▶ [Instructions for the task]
For this exercise, write out only the lines of the entries below from the one with "The height and" up to and including the one with "Task: Switch to Edit Tab Order mode", exactly as they are. Pictures stay out.

▶ [Available data]
┏━━
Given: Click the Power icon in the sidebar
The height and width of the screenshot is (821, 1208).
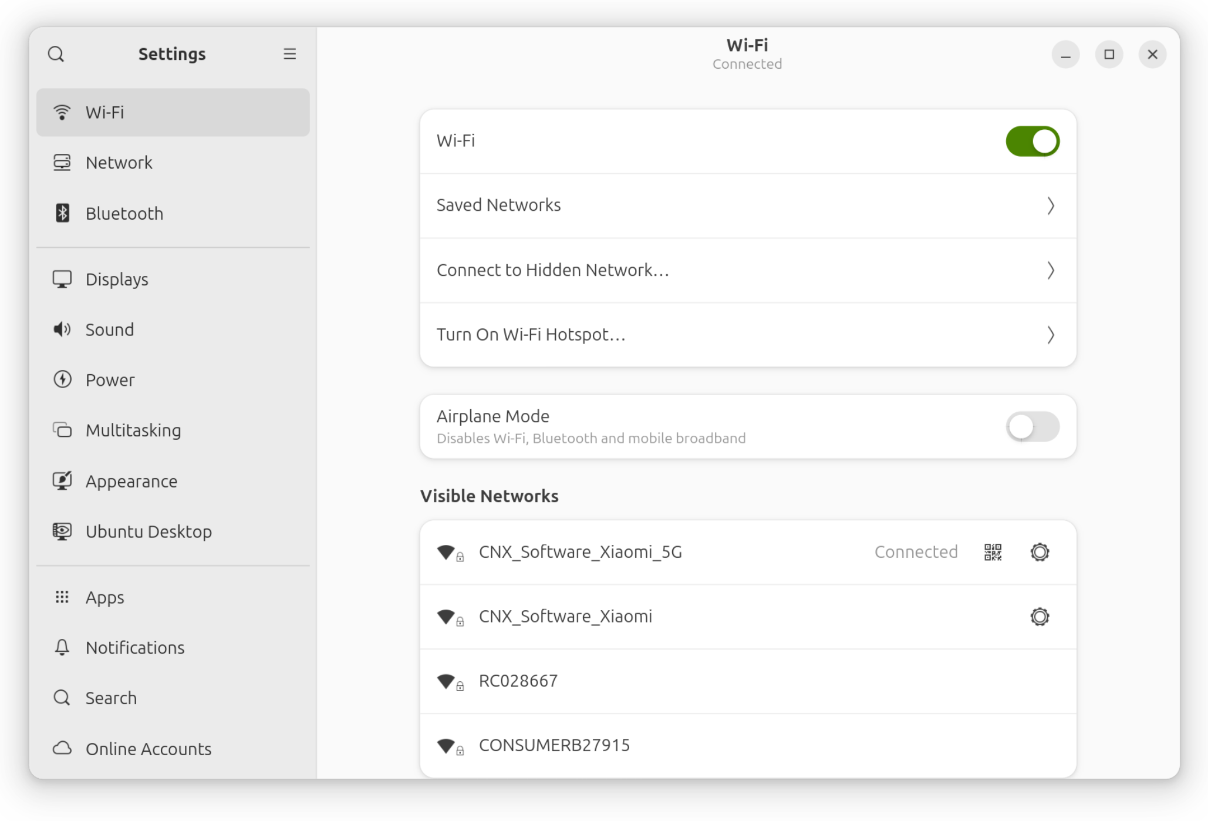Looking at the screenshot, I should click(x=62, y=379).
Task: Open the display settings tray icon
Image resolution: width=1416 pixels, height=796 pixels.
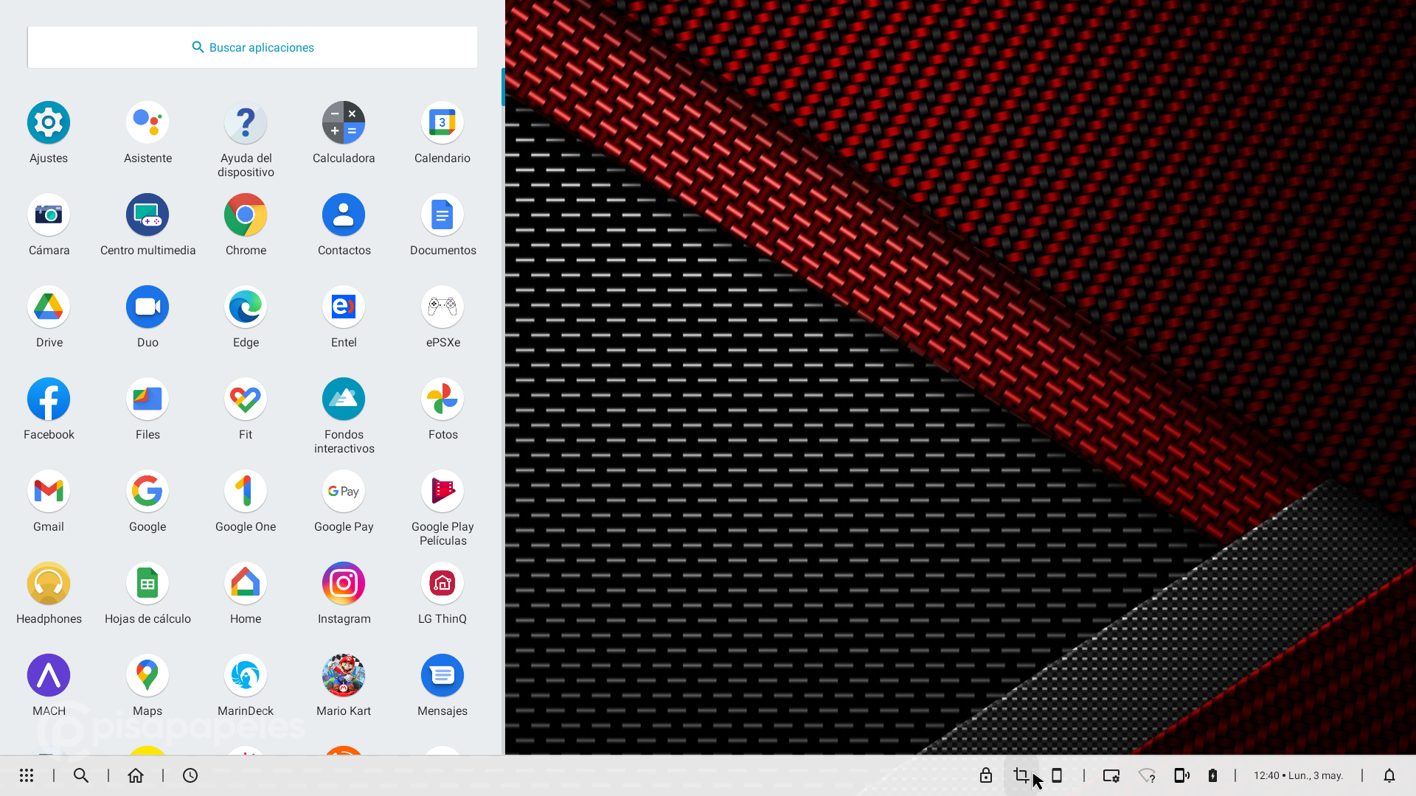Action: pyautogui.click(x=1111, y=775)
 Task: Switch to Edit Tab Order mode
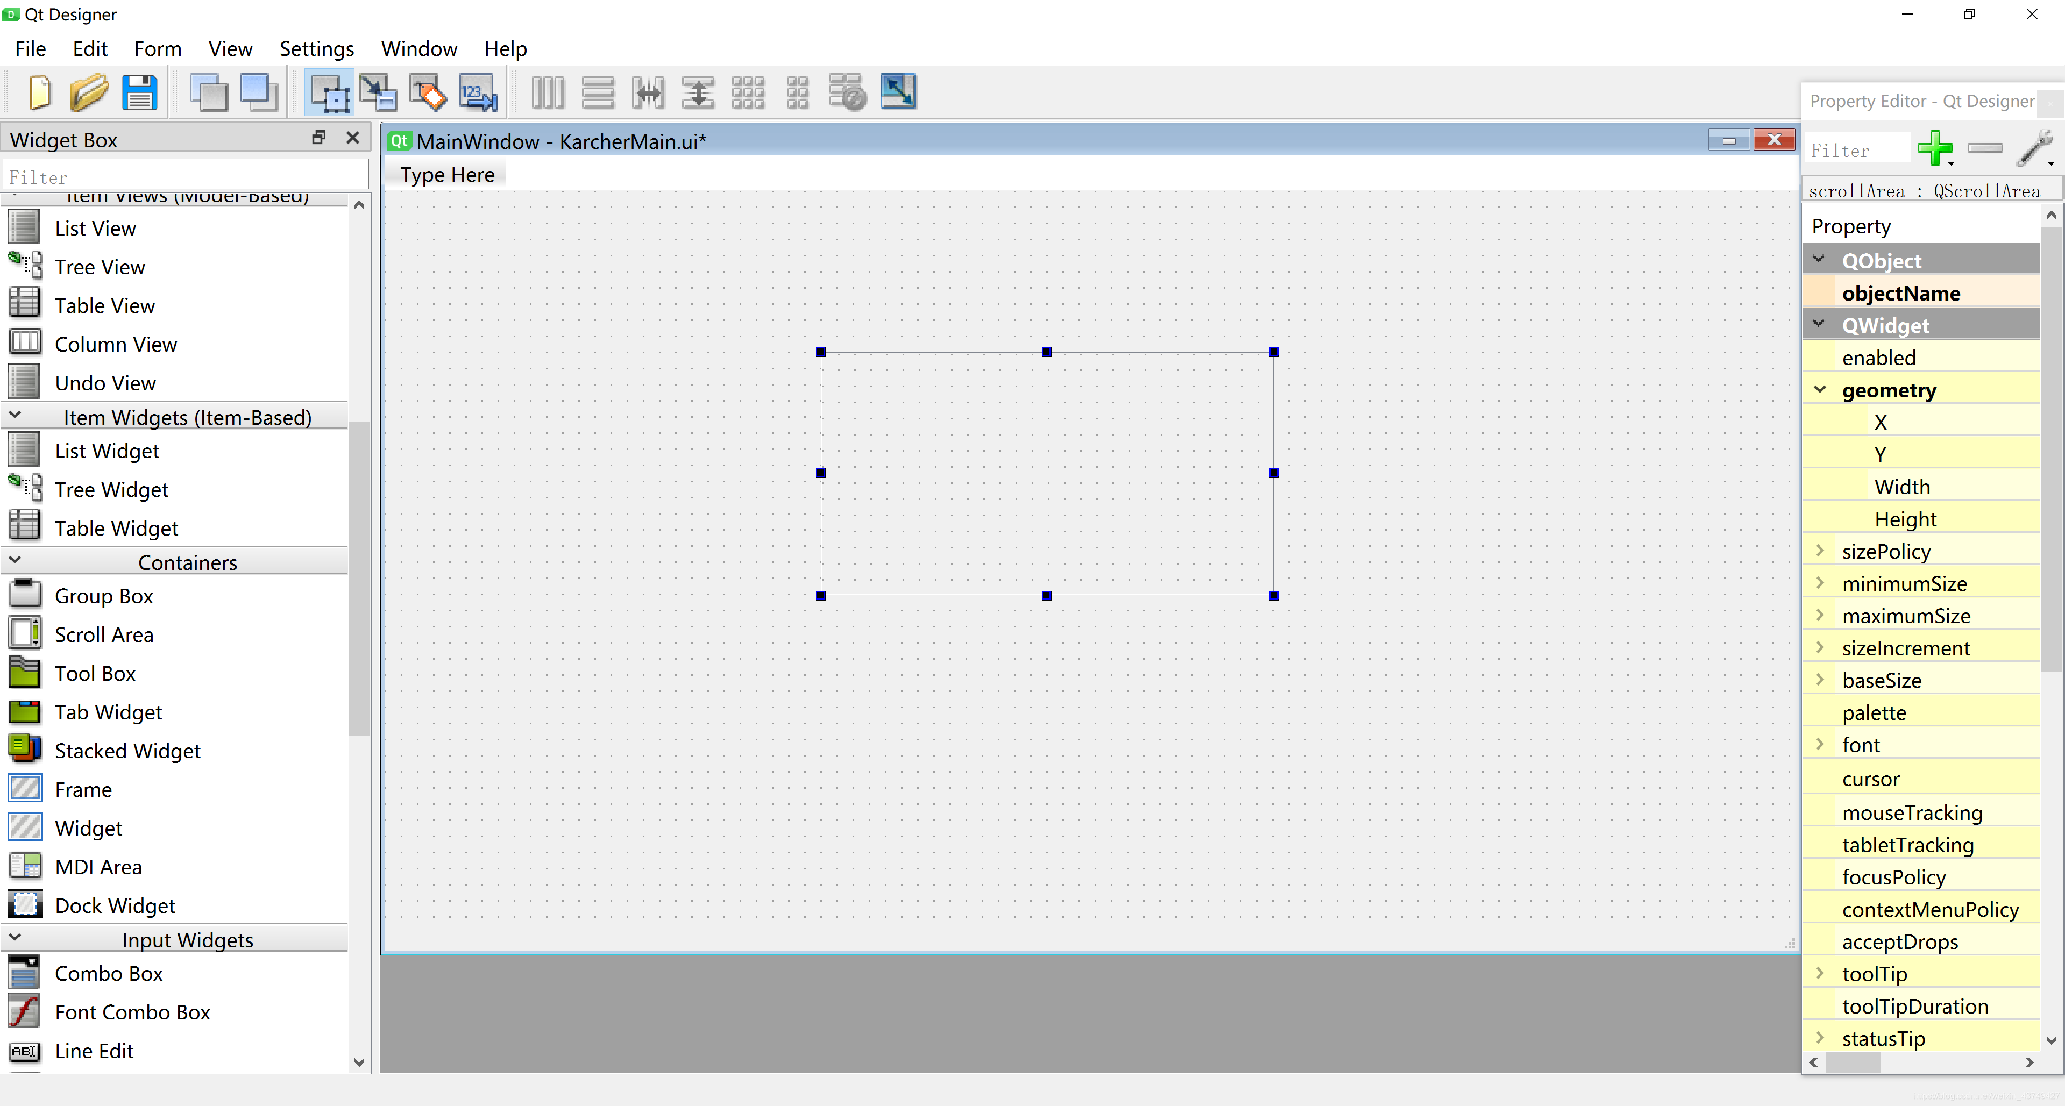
┗━━
┏━━
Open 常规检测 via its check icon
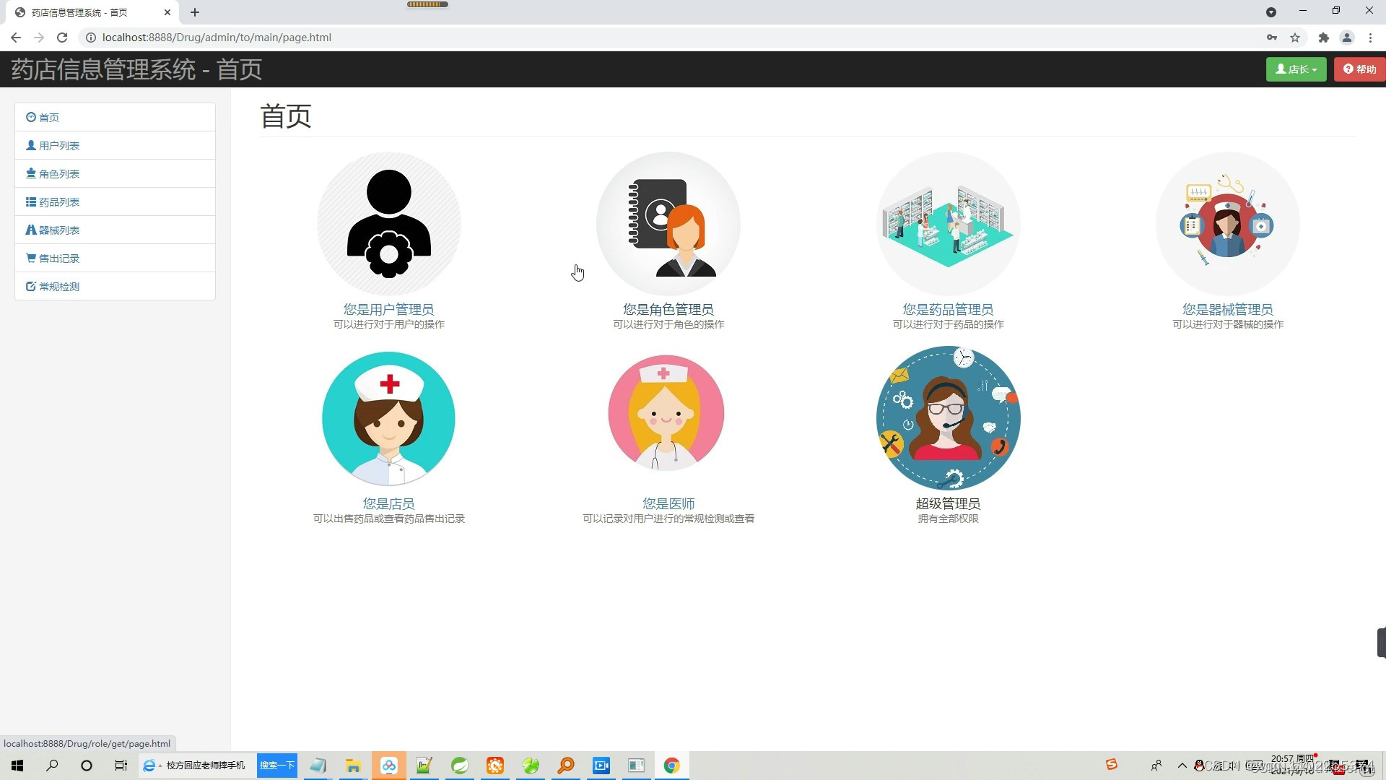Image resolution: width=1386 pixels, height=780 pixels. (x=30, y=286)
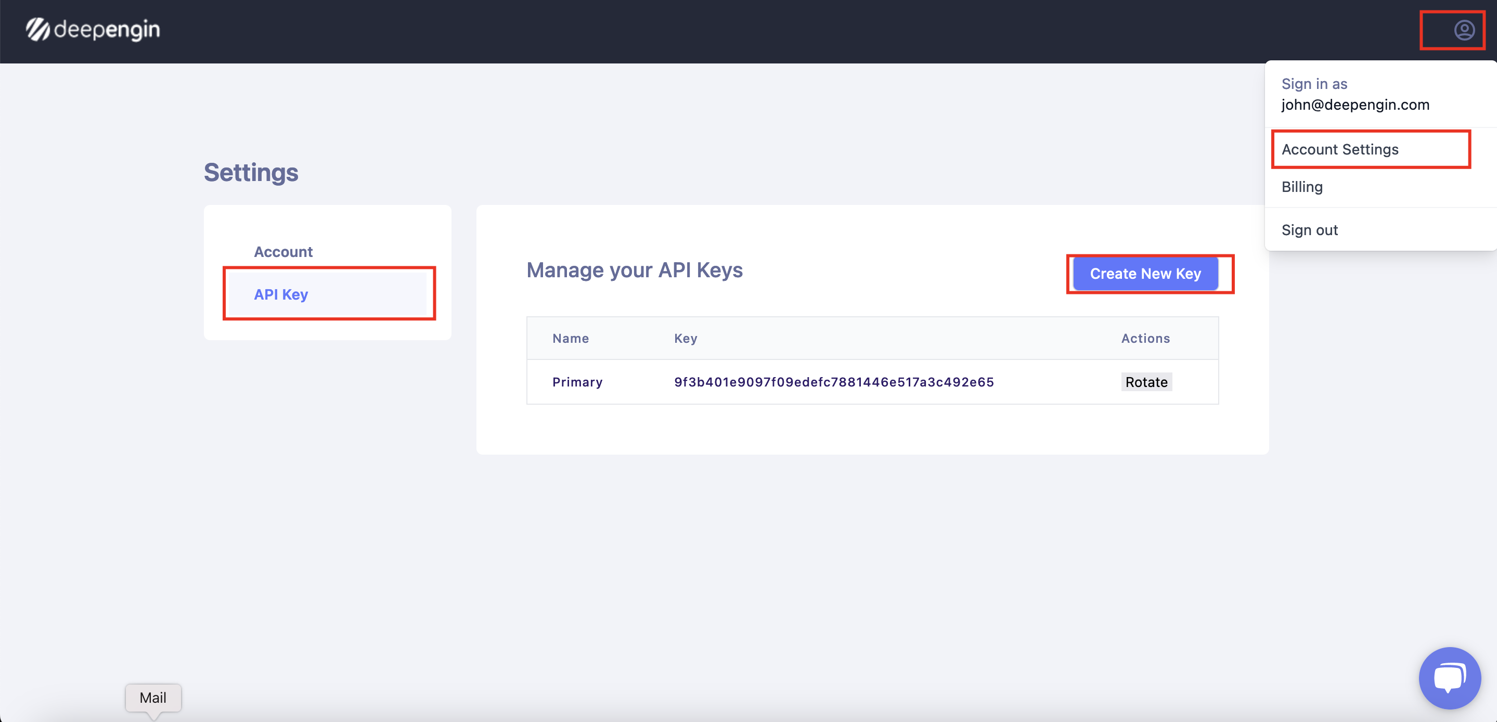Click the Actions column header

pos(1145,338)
┗━━
▶ [Answer for this exercise]
The height and width of the screenshot is (821, 1208).
Looking at the screenshot, I should click(x=62, y=379).
Task: Open the display settings tray icon
Image resolution: width=1416 pixels, height=796 pixels.
Action: pyautogui.click(x=1111, y=775)
 Task: Switch to Edit Tab Order mode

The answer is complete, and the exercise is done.